L’organisation institutionnelle
L’institution forme l’objet d’arrière-plan des traitements individuels et groupaux. Elle est le conservatoire collectif des histoires singulières, le fond culturel qui les contient toutes et leur donne sens. La psychothérapie institutionnelle de l’immédiat après-guerre, dont on a voulu trop vite proclamer le caractère obsolète, a, elle aussi, tout avantage à être réévaluée en termes narratologiques. Sous cette condition, ce grand moment de la psychiatrie française, par-delà des conflits d’école qui nous semblent aujourd’hui dépassés, par-delà aussi l’évolution nécessaire des cadres institutionnels concrets, reste d’actualité, surtout si, comme François Tosquelles nous le conseillait dès le début, on s’intéresse plus à l’instituant qu’à l’institué, plus au processus qu’à l’établissement (résidentiel, semi-résidentiel ou ambulatoire). Dans le cas particulier de l’autisme, l’institution, dans sa structure, cherche à lutter contre les mécanismes d’homogénéisation et de clivage mentionnés plus haut. Contre ces mécanismes, elle établit des verrous structurels en maintenant, dans l’emploi du temps glissant des enfants, le passage constant entre des espaces nettement différenciés, en opposition significative les uns par rapport aux autres, et articulés entre eux. Le soin individuel, c’est ce qui prend sens par opposition au soin groupal. L’activité éducative ou rééducative (orthophonie, psychomotricité) détermine, de l’extérieur, les limites de l’activité psychothérapique. L’école, c’est ce qui se pose comme altérité par rapport au lieu de soin. L’ensemble des activités thérapeutiques, éducatives ou scolaires, c’est ce qui se détermine comme différent de ce que font les parents à la maison ou de ce qui se pratique – avec ou sans accompagnement spécialisé – dans les différentes activités d’intégration sociale (fréquentation des centres aérés, des clubs sportifs, découverte des transports en commun, sorties en ville, etc.). Reliant ces différents éléments d’un réseau, le travail d’articulation se poursuit dans les nombreuses rencontres entre les différents protagonistes professionnels, ou entre eux et les parents. Il porte plus particulièrement sur les moments de passage d’un lieu à un autre et sur la transmission des informations et des affects éprouvés en situation.

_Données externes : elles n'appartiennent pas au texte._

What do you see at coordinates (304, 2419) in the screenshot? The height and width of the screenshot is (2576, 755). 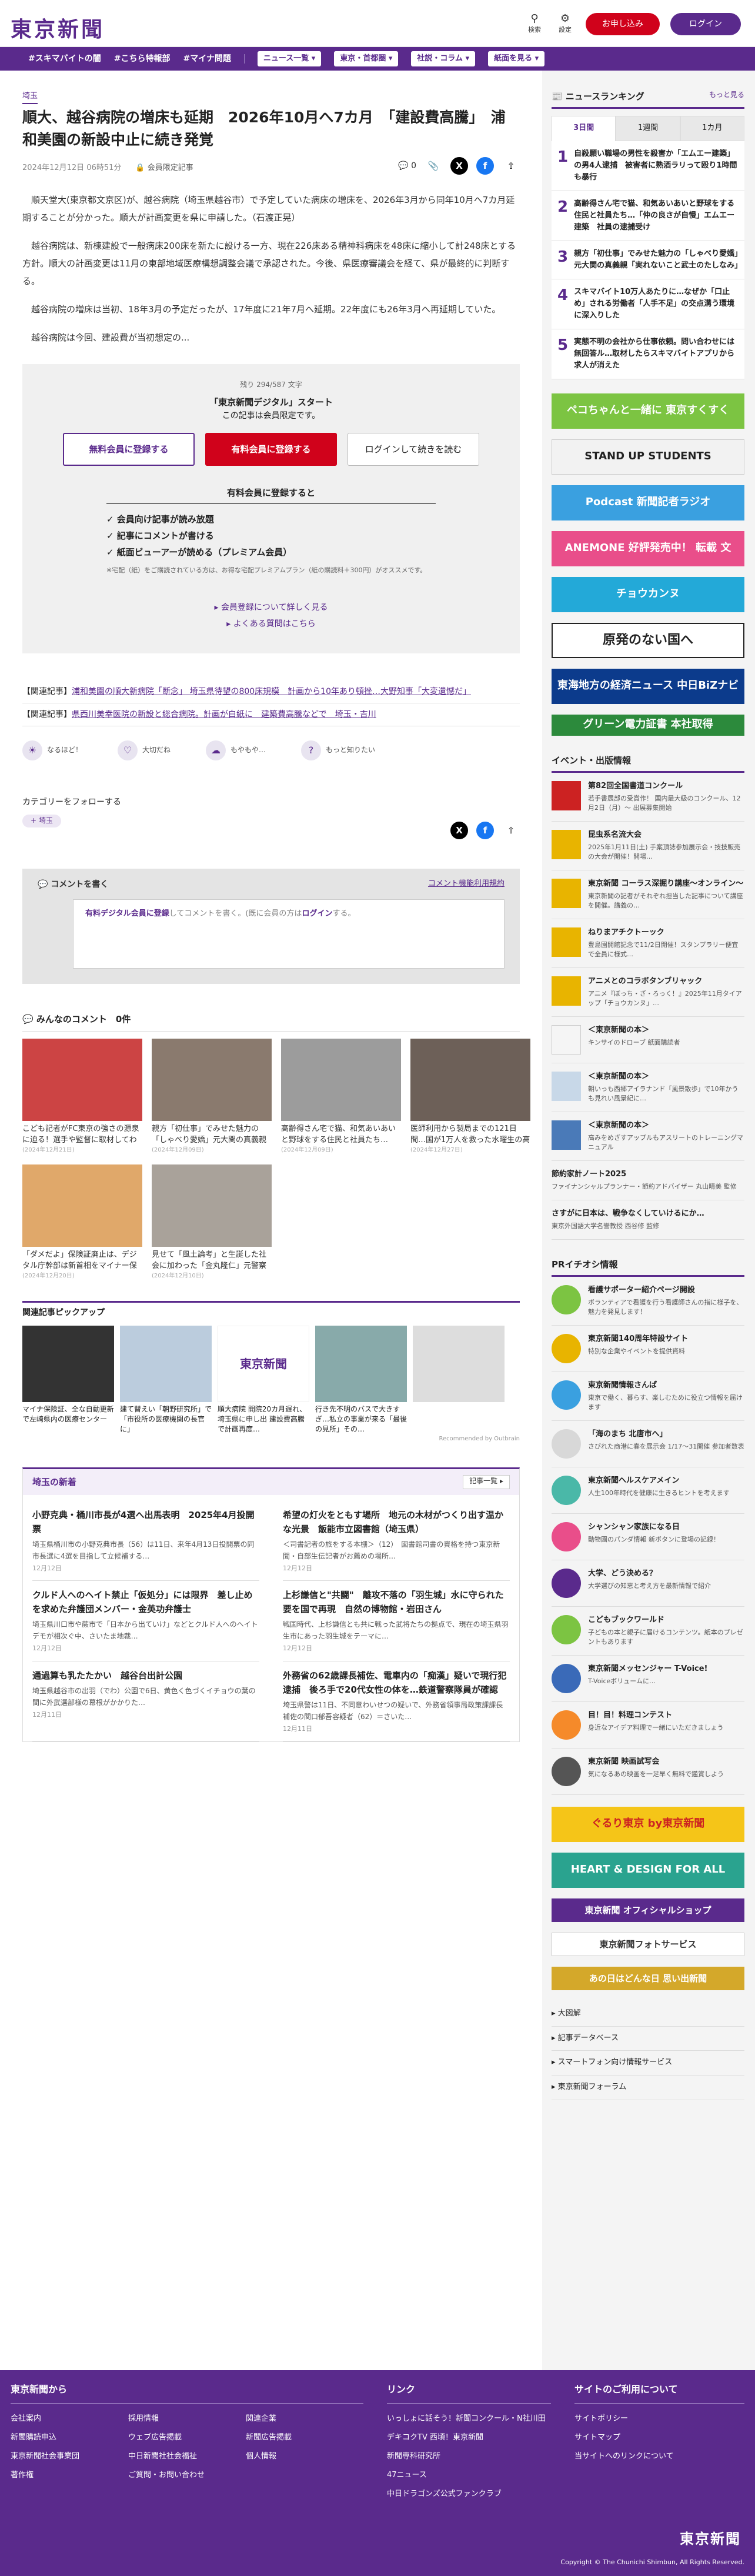 I see `footer-link: 関連企業` at bounding box center [304, 2419]. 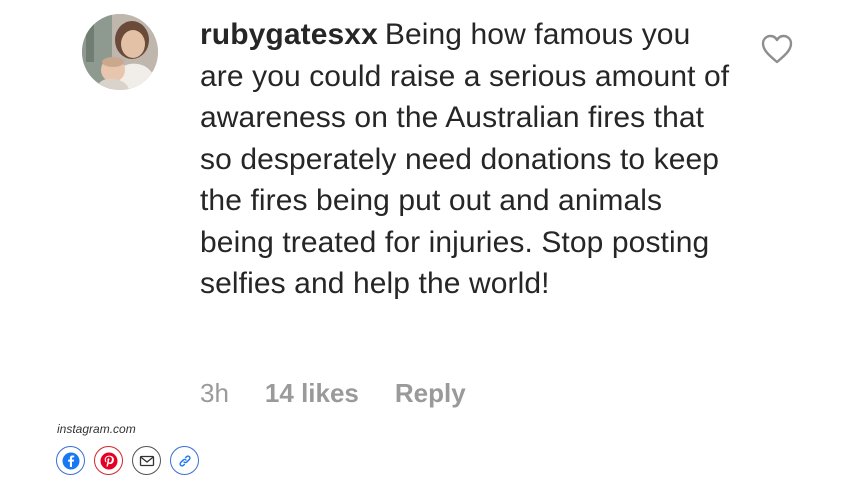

Grâce à ce travail de différenciation et d’articulation, l’institution – conçue au sens large comme un sentiment d’appartenance commune – devient un lieu (ou un ensemble de lieux reliés entre eux de manière structurelle par un projet) où il se passe quelque chose, où des événements surgissent, peuvent être préfigurés, configurés et refigurés dans une élaboration narrative constante. Mis en histoire, raconté dans différents endroits, chacun n’existant que par rapport aux autres, et où chaque intervenant est tenu – par sa fonction et sa position dans l’ensemble – de garder présente à l’esprit l’existence des autres, l’enfant peut, lentement, dans les cas heureux, s’approprier un récit institutionnel, élaboré d’abord dans les réunions de supervision ou de synthèse, restitué dans les séances individuelles ou groupales et qui lui servira ensuite de matrice à un récit sur lui-même.